O Brasil foi o último país da América a abolir a escravidão, após mais de três séculos de trabalho escravo. O professor de História Pedro Mendes conta que, após o dia 13 de maio de 1888, não houve políticas para reparação dos danos causados pela escravidão.

“O fim da escravidão no brasil, em 1888, tardio em relação aos demais países do continente, libertou os últimos 400 mil cativos num país próximo dos 10 milhões de habitantes. Passada a euforia do dia 13, não houve, nem no império, nem na república, nenhuma medida de reparação com a população negra.”

Pedro conta também que o período escravista deixou inúmeros resquícios no dia de hoje. “Destaco o evidente preconceito racial, refletido na assustadora desigualdade de renda, escolaridade, expectativa de vida e acesso a serviços básicos entre negros e brancos”, completou.

Essa desigualdade racial Pedro chama de racismo estrutural. É a “consequência direta de uma república que, quando proclamada, projetou embranquecer a sociedade; e de um presente que, apesar de uma constituição democrática e inclusiva, se permite conviver com tamanhas desigualdades”, explicou.

Cotas para quê?

Como forma de tentar amenizar a desigualdade social, econômica e educacional entre as etnias, foi criada a Lei 12.990, que entrou em vigor no dia 10 de junho de 2014. A partir dessa Lei, fica definido uma porcentagem de vagas de concursos públicos para pessoas negras e pardas.

São reservadas cerca de 20% das vagas dos concursos e podem concorrer todos os candidatos que se autodeclararem pretos ou pardos no momento da inscrição. No entanto, as cotas geram divergências de opiniões.

Uma das principais críticas às cotas é de que elas não reconhecem o mérito.

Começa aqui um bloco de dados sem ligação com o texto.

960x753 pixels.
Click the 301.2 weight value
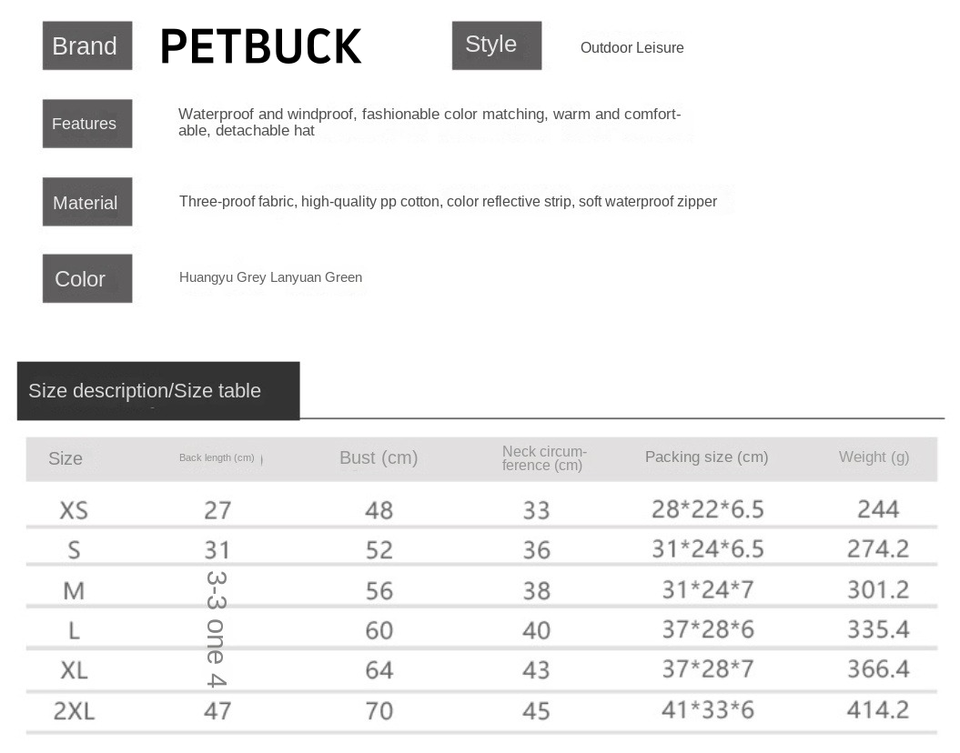[x=878, y=590]
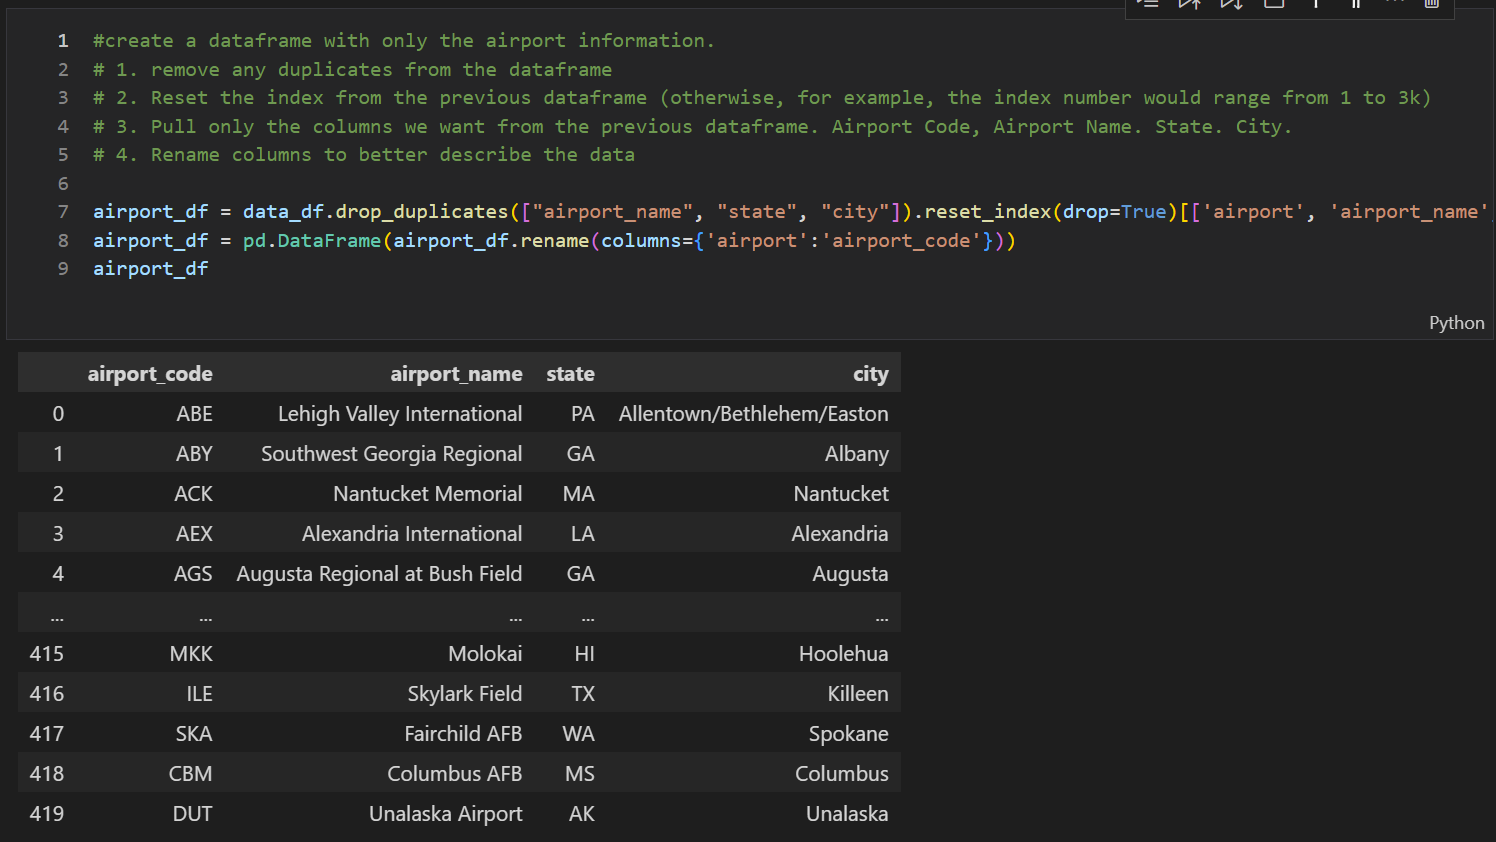Select the DUT cell in the output table
The width and height of the screenshot is (1496, 842).
(192, 813)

O conceito de meritocracia, muito utilizado em empresas, diz respeito a um modelo de hierarquização e premiação baseado nos méritos pessoais de cada indivíduo.

No entanto, pensar meritocracia no âmbito social é pensar que todas as pessoas podem crescer com esforço e dedicação e que não há fatores externos que impactam nessa realidade, como a própria desigualdade.

A cota, como ação afirmativa, é uma medida temporária para eliminar desigualdades históricas. Ela por si só não vai acabar com o racismo, mas ajuda na busca pela equidade entre as pessoas.

Para Pedro, as cotas são fundamentais. “Para mim, a primeira grande medida do estado brasileiro no sentido de reparar sua maior desigualdade. Penso que cotas e ações afirmativas devem ser ampliadas, inclusive na iniciativa privada”, contou.

Processo de heteroidentificação

As ações afirmativas precisam ser monitoradas. Em 2018, foi publicada uma portaria que regulamentou o processo de heteroidentificação, complementando a autodeclaração dos candidatos. Basicamente, o processo visa controlar e combater a fraude nas cotas.

O uso indevido de cotas é um assunto que gera polêmica. Pelo fato de ser baseada na autodeclaração, qualquer pessoa pode se autodeclarar negra e se utilizar indevidamente das cotas. Para Pedro, essas atitudes “demonstram o mau caratismo de parte, felizmente pequena, dos que recorrem às cotas”.  “É culpa de quem age assim, não das ações afirmativas”, completou.